Our Norman populations who discovered America, and who, ever since the fourteenth century, have known Africa, are every year becoming less and less in love with the sea, so that, year by year, more and more of them are turning their faces inland. The descendant of the bold fellow who formerly harpooned the Whale, is now a pale cotton-spinner of Montville or of Balbec.
It is for Science, it is for the Law, to put a stop to this fearful decay. The former with its skill, its sound advice will,—if such advice be resolutely acted upon, economise the Sea and revive that Fishery which is the very nursery of Seamen; and in the next place, the Law, less exclusively caring for the interests of the real élite, the real flower and elect of the country, in no wise to be compared to those great masses from which we draw our soldiery, but who, under given circumstances, will be able to cut the Gordian knot of the world.
Such were my reflections, on the little wharf or Quay of Etretat, in the cloudy and rainy summer of 1860, while the capstan bar was heaved at by young females, while the capstan screamed at every turn, and while the whole scene put one in mind of desolation for the present, and worse to come.
And thus is it with our century. Ever since 1730, and so in the present day, labor, fatigue, and slowness have been upon us. Let us all, of no matter what rank, put hand and strength to the capstan bar! But, alas! how many of us prefer picking up pebbles on the wild sea shore!

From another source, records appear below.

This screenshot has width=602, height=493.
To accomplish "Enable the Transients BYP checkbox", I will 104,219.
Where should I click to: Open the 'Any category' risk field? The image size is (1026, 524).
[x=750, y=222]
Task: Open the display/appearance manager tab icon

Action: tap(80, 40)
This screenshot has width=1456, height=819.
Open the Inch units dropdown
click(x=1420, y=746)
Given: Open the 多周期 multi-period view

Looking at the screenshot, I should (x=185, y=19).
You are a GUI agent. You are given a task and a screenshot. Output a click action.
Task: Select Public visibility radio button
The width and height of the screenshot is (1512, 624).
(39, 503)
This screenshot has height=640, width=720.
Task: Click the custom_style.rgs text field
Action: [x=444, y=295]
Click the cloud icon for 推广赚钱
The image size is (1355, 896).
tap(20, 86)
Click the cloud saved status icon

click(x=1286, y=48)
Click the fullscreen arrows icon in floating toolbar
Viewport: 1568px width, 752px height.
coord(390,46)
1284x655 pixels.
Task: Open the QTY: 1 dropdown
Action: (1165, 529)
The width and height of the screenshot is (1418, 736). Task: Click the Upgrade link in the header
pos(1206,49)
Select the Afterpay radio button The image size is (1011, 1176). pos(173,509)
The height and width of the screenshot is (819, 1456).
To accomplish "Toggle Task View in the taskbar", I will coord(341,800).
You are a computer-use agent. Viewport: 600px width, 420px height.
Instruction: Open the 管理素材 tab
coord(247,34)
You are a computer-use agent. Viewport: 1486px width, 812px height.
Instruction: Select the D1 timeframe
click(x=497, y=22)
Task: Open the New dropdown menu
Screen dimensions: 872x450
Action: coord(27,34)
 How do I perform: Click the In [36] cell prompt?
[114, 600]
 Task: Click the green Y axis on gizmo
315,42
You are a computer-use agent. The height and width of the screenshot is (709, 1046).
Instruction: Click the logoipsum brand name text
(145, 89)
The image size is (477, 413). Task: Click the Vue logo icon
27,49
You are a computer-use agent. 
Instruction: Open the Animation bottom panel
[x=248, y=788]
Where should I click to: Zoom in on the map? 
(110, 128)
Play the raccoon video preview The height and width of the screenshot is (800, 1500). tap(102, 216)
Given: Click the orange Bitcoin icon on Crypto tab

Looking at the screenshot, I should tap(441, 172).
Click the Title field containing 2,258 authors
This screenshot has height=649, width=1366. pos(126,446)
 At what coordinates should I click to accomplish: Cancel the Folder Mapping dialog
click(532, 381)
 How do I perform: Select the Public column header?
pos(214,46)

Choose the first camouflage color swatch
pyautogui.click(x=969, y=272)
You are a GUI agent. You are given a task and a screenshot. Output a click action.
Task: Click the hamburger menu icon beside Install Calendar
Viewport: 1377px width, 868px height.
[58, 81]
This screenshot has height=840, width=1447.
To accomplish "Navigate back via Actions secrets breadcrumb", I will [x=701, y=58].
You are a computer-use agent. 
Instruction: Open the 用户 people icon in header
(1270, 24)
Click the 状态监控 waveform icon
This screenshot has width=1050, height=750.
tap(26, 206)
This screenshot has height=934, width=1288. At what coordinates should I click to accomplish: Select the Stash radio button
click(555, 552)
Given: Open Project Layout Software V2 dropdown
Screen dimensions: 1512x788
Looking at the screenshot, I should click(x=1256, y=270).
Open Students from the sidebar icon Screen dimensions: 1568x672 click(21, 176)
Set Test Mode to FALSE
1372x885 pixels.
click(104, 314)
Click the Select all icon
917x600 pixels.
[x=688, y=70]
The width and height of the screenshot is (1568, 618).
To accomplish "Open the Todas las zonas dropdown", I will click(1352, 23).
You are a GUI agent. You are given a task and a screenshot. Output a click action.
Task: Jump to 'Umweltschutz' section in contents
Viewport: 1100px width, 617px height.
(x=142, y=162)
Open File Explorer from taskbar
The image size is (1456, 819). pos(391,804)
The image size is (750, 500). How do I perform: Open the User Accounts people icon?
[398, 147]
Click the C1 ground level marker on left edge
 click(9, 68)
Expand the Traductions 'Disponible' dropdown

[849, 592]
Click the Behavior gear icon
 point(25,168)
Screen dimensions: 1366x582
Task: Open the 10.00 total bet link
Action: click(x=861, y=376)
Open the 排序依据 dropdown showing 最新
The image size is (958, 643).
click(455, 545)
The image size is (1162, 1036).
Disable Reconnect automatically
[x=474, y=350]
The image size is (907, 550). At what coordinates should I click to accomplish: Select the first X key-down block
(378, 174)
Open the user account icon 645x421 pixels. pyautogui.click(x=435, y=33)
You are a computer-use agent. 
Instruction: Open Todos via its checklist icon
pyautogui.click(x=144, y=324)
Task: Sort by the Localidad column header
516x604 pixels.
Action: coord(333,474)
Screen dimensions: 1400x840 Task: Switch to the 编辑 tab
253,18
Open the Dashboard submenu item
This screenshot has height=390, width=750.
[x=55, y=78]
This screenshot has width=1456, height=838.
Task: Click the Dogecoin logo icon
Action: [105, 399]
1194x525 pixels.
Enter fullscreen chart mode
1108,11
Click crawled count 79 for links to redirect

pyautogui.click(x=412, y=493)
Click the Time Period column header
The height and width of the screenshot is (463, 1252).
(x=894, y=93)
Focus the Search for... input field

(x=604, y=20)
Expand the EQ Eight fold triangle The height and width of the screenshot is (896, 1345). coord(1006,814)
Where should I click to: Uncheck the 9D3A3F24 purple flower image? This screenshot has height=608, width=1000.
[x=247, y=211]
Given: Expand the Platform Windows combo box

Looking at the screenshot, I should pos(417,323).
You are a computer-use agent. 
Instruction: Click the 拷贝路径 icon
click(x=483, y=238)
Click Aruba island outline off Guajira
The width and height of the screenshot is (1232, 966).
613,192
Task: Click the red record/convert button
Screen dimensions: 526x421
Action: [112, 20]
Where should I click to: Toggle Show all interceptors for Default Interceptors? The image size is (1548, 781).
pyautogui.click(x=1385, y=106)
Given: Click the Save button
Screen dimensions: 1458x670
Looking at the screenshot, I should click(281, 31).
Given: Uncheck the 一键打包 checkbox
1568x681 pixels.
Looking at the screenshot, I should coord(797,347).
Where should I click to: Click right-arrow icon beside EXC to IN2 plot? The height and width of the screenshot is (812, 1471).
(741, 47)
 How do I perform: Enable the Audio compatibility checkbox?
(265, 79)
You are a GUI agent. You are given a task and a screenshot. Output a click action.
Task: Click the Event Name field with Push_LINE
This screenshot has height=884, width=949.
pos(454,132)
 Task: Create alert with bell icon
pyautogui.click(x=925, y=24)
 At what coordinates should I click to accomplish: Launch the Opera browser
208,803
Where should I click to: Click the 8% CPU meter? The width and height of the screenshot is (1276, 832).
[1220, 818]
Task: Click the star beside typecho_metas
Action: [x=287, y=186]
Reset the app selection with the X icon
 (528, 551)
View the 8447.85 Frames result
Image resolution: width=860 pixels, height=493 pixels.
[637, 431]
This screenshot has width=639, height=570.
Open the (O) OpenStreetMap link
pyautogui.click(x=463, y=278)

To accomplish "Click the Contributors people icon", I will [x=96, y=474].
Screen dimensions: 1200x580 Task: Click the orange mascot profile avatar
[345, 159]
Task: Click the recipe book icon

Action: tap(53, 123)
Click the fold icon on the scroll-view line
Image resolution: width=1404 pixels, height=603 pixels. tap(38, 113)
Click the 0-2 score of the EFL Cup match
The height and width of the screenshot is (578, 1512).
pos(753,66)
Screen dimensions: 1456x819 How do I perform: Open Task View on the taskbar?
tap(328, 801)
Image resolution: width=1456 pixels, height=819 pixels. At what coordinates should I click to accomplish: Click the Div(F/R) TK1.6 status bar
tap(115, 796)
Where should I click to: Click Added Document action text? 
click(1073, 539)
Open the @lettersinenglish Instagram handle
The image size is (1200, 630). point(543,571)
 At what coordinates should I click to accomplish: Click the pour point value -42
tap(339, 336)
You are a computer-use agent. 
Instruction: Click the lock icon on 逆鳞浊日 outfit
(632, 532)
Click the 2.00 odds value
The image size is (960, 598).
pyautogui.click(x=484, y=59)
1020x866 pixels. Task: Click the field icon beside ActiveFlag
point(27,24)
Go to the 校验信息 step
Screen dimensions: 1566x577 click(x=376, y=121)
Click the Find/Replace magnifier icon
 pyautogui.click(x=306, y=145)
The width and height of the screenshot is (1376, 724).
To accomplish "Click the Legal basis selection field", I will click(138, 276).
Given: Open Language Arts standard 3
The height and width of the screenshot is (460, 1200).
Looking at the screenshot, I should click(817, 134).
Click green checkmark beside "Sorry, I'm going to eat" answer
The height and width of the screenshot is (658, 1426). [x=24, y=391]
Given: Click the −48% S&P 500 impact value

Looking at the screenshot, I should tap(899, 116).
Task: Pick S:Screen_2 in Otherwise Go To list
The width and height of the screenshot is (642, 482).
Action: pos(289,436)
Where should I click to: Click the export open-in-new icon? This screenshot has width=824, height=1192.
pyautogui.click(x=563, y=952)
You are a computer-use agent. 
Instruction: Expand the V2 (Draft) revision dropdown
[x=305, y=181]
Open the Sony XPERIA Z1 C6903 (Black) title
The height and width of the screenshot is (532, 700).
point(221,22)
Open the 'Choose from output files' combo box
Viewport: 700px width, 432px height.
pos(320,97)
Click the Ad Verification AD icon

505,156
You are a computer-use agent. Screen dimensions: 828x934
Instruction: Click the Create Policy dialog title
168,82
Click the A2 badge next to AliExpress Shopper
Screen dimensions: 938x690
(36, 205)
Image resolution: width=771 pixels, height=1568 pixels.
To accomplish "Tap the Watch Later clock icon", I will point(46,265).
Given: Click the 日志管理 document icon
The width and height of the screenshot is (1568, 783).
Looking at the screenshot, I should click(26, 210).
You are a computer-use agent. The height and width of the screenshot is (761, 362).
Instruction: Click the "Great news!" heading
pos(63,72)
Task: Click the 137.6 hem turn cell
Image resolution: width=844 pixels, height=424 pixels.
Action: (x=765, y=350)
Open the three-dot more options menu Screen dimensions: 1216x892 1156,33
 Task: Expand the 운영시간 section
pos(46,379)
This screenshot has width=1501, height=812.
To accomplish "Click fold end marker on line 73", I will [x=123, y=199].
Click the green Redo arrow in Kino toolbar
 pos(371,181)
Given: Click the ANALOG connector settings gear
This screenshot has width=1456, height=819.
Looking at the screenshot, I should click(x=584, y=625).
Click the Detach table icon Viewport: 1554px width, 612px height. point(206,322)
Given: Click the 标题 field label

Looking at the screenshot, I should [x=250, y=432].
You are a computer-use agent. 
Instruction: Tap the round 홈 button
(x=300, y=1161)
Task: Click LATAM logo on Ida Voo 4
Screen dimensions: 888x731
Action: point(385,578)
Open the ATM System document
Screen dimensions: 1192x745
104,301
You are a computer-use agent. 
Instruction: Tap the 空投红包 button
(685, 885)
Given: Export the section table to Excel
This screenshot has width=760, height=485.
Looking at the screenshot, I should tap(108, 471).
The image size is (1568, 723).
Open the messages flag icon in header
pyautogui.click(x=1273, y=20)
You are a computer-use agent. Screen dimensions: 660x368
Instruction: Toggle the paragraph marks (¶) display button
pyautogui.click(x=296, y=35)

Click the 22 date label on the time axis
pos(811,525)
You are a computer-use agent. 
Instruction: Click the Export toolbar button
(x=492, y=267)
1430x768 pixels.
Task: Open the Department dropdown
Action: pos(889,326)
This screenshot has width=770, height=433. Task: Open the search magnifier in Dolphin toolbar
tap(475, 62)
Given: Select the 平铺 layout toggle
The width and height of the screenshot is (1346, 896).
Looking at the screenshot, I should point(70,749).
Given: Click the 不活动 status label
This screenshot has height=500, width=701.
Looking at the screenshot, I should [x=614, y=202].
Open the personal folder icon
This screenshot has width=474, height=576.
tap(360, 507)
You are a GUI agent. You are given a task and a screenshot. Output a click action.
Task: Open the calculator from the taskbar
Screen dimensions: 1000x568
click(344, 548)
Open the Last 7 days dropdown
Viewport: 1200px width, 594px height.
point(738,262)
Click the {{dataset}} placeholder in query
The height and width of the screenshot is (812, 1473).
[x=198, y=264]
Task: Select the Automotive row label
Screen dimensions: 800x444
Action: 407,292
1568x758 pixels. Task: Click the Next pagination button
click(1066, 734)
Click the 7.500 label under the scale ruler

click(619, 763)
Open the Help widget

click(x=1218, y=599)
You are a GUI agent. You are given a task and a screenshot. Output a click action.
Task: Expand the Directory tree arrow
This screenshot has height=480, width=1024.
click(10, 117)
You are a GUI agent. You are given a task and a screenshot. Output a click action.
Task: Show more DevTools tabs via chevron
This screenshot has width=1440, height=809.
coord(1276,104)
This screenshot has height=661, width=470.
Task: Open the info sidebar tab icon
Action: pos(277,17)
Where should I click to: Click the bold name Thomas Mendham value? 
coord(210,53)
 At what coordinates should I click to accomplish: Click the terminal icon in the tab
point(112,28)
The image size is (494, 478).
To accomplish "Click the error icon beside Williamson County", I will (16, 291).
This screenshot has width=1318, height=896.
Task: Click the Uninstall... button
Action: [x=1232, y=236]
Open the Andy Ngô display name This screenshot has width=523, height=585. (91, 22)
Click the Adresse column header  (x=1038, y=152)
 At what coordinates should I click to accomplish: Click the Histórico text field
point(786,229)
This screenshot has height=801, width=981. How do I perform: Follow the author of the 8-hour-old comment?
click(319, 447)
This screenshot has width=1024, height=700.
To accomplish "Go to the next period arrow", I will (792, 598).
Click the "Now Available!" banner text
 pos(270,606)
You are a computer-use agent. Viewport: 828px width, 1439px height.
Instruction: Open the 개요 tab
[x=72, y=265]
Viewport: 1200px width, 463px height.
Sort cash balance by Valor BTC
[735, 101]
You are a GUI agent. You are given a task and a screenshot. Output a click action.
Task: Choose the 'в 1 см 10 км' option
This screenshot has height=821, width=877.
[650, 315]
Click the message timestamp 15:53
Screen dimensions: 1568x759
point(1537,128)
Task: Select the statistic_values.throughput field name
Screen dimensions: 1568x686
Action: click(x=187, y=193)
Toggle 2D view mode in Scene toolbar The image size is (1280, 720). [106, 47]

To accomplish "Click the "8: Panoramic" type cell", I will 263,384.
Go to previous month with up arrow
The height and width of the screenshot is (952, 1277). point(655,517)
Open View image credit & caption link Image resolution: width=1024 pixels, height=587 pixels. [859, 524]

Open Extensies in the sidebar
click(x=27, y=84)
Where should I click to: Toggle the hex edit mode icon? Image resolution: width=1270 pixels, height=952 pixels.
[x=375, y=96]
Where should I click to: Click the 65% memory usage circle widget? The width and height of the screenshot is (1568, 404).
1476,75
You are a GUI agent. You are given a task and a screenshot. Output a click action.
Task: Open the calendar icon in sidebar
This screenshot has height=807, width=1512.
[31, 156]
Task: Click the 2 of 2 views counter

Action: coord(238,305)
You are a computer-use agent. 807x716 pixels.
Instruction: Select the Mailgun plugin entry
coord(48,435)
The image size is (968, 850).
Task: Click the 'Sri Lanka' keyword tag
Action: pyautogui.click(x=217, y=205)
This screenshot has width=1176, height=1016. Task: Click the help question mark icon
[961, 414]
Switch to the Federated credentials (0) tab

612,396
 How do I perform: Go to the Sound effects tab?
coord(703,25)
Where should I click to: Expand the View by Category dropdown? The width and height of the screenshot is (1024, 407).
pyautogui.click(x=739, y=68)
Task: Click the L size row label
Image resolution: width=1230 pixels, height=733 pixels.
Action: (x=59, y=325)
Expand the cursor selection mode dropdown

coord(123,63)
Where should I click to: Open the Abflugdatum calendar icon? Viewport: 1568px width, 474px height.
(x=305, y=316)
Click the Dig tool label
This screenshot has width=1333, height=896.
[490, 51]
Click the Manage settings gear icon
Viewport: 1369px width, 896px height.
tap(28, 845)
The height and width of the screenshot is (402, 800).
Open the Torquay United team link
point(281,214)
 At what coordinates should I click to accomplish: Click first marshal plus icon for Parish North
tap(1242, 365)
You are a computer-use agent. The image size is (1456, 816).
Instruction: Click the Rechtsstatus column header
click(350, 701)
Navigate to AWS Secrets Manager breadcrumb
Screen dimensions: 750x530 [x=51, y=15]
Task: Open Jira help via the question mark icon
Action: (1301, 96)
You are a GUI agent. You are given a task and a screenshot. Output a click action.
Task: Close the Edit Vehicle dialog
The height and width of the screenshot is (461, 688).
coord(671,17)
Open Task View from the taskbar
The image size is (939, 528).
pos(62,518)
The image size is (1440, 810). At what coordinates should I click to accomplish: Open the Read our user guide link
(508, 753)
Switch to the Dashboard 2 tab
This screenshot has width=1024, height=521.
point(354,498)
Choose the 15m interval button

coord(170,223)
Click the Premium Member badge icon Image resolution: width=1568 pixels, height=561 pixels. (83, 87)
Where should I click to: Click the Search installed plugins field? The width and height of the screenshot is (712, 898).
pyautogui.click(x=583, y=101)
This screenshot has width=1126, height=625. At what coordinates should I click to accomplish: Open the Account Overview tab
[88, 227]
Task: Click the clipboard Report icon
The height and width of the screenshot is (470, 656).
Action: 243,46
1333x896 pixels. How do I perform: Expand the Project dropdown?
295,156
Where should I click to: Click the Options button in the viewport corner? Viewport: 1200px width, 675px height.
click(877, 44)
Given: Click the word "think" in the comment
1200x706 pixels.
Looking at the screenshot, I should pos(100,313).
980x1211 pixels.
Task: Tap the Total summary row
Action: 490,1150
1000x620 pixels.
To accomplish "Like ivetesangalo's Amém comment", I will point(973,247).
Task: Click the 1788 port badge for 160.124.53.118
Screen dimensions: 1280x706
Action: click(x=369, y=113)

We read that Scipio, stern conqueror of Carthage, and Terence, the lucky refugee from that shipwreck of a world, amused themselves in picking up shells on the sea shore; capital friends in their forgetfulness of the past. They enjoyed the dolce far niente; they were luxurious in their enjoyment of the illusion of being boys once more. But let not that be our wish. We will not, we must not, we dare not, forget our duty; no, with persistent labor, with uncooling ardor, we will put our hands to the capstan bar, and help to warp up this great, but worn and much tried century.